Errors, Violations, and the Myth of the Perfect Worker: Moving Beyond Blame in EHS

#271

1. Understanding Errors and Violations: What’s the Difference?

In the world of safety and operations, human failures are often the most visible outcomes after incidents. However, not all human failures are the same. They fall into two broad categories:

  • Errors are unintended actions. They occur when people mean well but do the wrong thing, forget a step, or misjudge a situation.
  • Violations, in contrast, are deliberate deviations from a rule or procedure—but not necessarily malicious. They often stem from systemic pressures or cultural norms.

Key Distinction:

Errors = Fail to do the right thing unintentionally.
Violations = Choose not to follow the rule—usually due to contextual factors, not recklessness.

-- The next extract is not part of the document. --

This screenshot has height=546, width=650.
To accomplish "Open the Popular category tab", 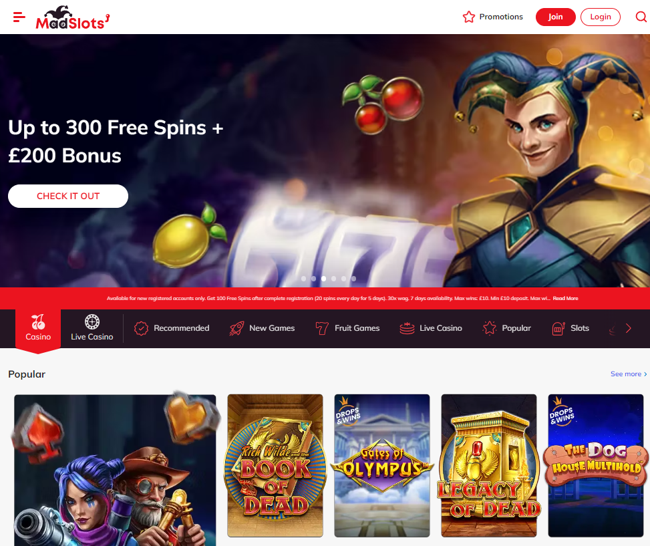I will [507, 328].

2. The Types of Errors and Violations
A. Errors (Unintentional)

These are often signs of system design weaknesses or cognitive overload.

  • Slips of Action: Performing the wrong action due to distraction (e.g., turning the wrong valve).
  • Lapses of Memory: Forgetting to perform a step (e.g., skipping PPE check).
  • Mistakes: Doing something wrong thinking it is right, due to a knowledge gap or misjudgment.
B. Violations (Intentional, but often rationalised)

These are shaped by environment, culture, and workflow.

  • Unintended Violations: Belief that the rules are being followed when they are not.
  • Routine Violations: Rule-breaking becomes the norm—often seen when shortcuts are normalised.
  • Situational Violations: People can’t do the job properly and follow the rules—forcing a compromise.
  • Reckless Behaviour: A unique category—no thought or care for the consequences. This is rare but serious.

3. What is Recklessness?

Recklessness is not a mistake.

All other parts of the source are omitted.